Connecticut's rules differ between its criminal and civil statutes — for telephone recording, treat it as an all-party consent state.

Connecticut's criminal eavesdropping statute is effectively one-party, but its civil statute requires all-party consent (or a recorded notice / verbal warning) for telephone recordings. Treat business phone recording as all-party.

Last reviewed: 2026-05-14 · Unreviewed placeholder content

Audio script (IVR / call opening)

This call is being recorded for quality assurance and training purposes. By continuing this call, you consent to being recorded.

Short form (live agent intro)

Just letting you know this call is being recorded for quality assurance and training purposes — is that okay?

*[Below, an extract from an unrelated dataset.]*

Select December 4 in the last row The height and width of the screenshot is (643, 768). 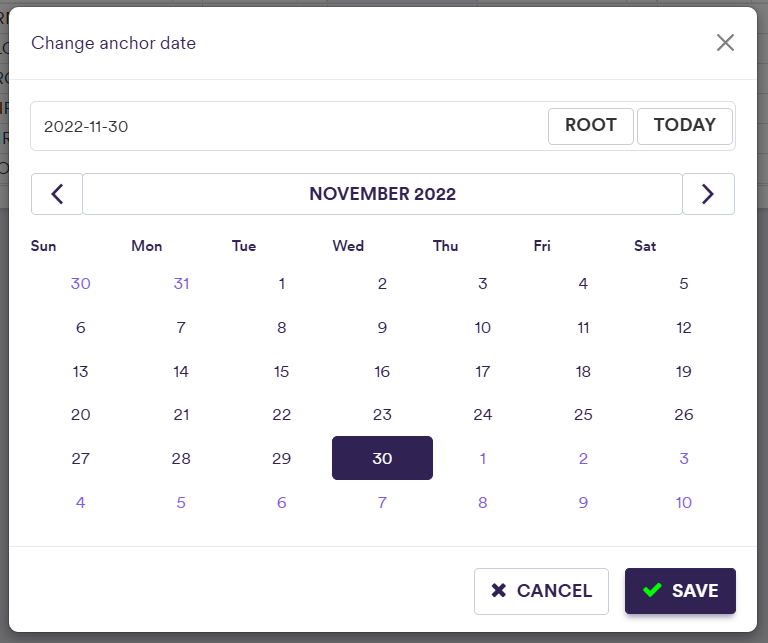(81, 502)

Written notice (email / contract)

Notice of Call Recording: Calls to and from [Business Name] may be recorded for quality assurance and training purposes. By continuing a call with us, you consent. Connecticut's civil statute (§52-570d) requires notice or consent for telephone recording.

Long-form opt-in

I consent to [Business Name] recording my phone calls for quality assurance and training purposes. I understand Connecticut's civil telephone-recording statute requires consent or notice.

This is guidance, not legal advice.

This generator produces templates from a knowledge base of call recording rules. It is not a substitute for qualified legal counsel and does not guarantee compliance with every law that may apply to your business. Consult an attorney for advice specific to your situation.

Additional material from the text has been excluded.